El arzobispo Manuel Castro Ruiz era asiduo a esa casa. En una ocasión fue a visitarlas, vistiendo aún su túnica. ¿Quién era, Mary?, le preguntó una de las tías a una muchachita silvestre que trabajaba con ellas. Un loquito, le contestó. Estaba vestido de mujer, con el rebozo amarrado a la cintura.

En esa casa igual se registró un hecho inédito. El comecuras más temido de Yucatán, Salvador Alvarado, se quitó el sombrero ante una imagen del Sagrado Corazón de Jesús. Las tías Alonzo, por una extraña razón, eran inmunes a la furia anticatólica del gobernante, que también era su visitante asiduo. Ellas pusieron el perchero junto a la imagen religiosa, jugándole una jugarreta —doble juego— a ese Torquemada sonorense.

También tenían gansos, condenadamente furiosos, a los que llamaban cachirules. Igual tuvieron seis generaciones de gatos, todos bautizados como Mozo. Una estirpe que se consumió en su endogamia. Uno de ellos era sordo, y fue uno de mis compañeros de la niñez.

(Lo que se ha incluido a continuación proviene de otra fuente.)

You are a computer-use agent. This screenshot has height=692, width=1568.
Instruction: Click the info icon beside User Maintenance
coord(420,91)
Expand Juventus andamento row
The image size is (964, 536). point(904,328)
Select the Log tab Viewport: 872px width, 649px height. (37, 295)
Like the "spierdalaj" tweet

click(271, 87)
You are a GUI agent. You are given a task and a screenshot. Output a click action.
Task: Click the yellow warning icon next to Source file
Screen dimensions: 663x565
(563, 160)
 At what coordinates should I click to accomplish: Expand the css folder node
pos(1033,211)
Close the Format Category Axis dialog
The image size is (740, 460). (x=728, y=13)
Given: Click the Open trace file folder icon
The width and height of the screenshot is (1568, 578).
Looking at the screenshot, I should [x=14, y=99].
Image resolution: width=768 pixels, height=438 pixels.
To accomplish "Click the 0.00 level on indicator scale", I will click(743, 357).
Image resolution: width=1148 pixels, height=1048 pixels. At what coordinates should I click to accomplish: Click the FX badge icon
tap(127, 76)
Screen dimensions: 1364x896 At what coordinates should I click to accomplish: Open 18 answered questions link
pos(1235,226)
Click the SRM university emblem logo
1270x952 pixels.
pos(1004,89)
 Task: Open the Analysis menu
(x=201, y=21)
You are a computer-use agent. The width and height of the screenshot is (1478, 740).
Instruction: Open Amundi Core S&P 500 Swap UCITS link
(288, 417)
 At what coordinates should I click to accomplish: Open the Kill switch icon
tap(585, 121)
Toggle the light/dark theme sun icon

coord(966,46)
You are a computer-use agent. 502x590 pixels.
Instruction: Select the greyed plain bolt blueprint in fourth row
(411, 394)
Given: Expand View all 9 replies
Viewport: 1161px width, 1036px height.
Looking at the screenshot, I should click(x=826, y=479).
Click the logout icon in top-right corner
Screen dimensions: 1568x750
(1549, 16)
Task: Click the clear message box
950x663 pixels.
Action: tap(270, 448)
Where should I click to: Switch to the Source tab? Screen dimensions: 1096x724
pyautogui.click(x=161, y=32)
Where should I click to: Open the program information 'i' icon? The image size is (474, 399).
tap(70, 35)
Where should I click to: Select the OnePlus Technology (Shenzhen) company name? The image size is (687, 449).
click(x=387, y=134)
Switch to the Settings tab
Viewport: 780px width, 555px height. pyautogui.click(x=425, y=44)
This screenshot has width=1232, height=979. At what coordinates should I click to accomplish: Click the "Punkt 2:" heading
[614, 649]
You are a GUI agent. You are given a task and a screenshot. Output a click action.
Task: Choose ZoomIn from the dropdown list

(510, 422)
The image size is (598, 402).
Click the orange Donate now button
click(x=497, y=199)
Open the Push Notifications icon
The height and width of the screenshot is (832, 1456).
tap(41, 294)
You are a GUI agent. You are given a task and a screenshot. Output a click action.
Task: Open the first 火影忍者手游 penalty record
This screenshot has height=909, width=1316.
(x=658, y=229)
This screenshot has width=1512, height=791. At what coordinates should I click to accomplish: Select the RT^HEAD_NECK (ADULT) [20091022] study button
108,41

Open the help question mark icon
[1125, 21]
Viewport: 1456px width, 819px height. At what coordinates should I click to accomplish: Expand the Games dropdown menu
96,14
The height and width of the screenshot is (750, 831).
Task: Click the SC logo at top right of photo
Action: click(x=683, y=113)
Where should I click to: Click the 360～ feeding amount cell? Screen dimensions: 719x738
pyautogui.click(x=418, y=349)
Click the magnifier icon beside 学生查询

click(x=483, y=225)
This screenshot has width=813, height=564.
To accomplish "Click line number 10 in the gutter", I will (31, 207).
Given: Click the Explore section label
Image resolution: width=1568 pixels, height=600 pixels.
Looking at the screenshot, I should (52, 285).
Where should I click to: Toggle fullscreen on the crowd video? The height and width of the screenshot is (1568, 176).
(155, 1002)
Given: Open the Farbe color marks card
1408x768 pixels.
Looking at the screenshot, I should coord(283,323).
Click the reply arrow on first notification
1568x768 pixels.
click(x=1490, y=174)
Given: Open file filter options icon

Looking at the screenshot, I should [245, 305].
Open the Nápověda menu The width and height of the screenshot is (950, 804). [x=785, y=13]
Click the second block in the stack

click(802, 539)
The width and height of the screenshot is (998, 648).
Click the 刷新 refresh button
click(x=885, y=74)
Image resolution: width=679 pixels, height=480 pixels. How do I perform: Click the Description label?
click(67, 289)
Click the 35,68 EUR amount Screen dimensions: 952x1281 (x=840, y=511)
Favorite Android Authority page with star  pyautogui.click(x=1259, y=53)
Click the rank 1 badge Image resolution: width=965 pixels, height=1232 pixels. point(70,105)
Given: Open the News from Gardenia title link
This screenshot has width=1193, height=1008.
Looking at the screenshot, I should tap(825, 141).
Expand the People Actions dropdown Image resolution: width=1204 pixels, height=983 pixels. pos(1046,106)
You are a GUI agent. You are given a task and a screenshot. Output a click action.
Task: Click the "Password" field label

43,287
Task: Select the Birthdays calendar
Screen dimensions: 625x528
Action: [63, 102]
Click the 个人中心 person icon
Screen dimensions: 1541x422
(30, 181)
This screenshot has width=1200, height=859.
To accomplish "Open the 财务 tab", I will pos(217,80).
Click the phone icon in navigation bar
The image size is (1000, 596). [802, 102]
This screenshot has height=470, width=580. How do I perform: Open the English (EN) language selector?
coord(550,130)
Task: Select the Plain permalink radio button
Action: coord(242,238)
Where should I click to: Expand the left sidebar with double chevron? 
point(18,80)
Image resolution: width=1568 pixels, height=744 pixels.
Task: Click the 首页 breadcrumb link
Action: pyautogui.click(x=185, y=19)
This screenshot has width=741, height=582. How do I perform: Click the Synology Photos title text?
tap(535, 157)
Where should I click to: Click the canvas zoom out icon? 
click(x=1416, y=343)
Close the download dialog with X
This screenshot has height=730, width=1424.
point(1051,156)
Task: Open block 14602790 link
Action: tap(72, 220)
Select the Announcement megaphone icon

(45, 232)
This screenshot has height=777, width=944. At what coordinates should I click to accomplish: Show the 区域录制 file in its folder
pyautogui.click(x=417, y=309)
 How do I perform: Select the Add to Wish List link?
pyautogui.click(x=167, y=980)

Arropado por la gente y la historia de esas dos casas, estaba mi escuela, el Montejo. Las clases, recuerdo, terminaban a las doce y media del día, pero yo llegaba a casa como a las dos de la tarde. En la salida me iba a platicar con mis amigos a la pila bautismal que entonces se encontraba a un costado de la iglesia. Era una pila de piedra, seguramente colonial. Éramos tan chiquitos que cabíamos cuatro dentro de ella, cómodamente sentados.

Un poco más allá, estaba la estatua del obispo Juan Gómez de Parada. No me tocó, pero me contó mi hermano —que hoy descubro como un extraordinario creador de mitos— que en la mano del personaje cabía perfectamente una lata de cerveza, razón por la que se optó quitarle el pulgar de piedra.

Mi abuela materna nació en donde hoy está la Casa de España. Ahí tenía su despacho su padre, que fue juez federal. Ella, tan fértil de imaginación como de prole —tuvo dieciocho hijos con mi abuelo— me relataba, una y otra vez, una y otra vez, la noche en vela de su padre para darle un amparo a Felipe Carrillo Puerto.

“No durmió toda la noche, puso antorchas en la puerta…”, repetía. “No pudo salvarlo”. El dragón de ojos verdes no llegó, y horas después yacía, asesinado. El relato tenía muchas inconsistencias históricas, pero sigo creyendo que así fue.

El paso de mi niñez a mi juventud estuvo marcado por una mudanza. Fueron pocas cuadras. De una casa en la calle 17 pasamos a unos departamentos en la 14. Vivíamos a espaldas del Seminario, cuyos moradores nos espantaban la siesta con sus partidos de fútbol. Tanta hormona reprimida se desfogaba con cascaritas a las dos de la tarde. Cerca de ahí, había una casa con un mono araña. Mi hermano y yo, colices, nos acercamos a ver el animal, que aulló despavorido al vernos, calvos y pubertos.

En días de incertidumbre, en los que no se logra vislumbrar el horizonte, intento aferrarme a ese pasado, tan feliz, tan llenos de alegrías, imposibles no compartir. Para qué hablar de Uber, para qué analizar declaraciones, o hacer escenarios para 2018. Lo importante se remonta a esas historias mínimas. La tuya y la mía. Gracias por dejarte compartir estos recuerdos, tan íntimos, que buscaban ya alivio en otras imaginaciones.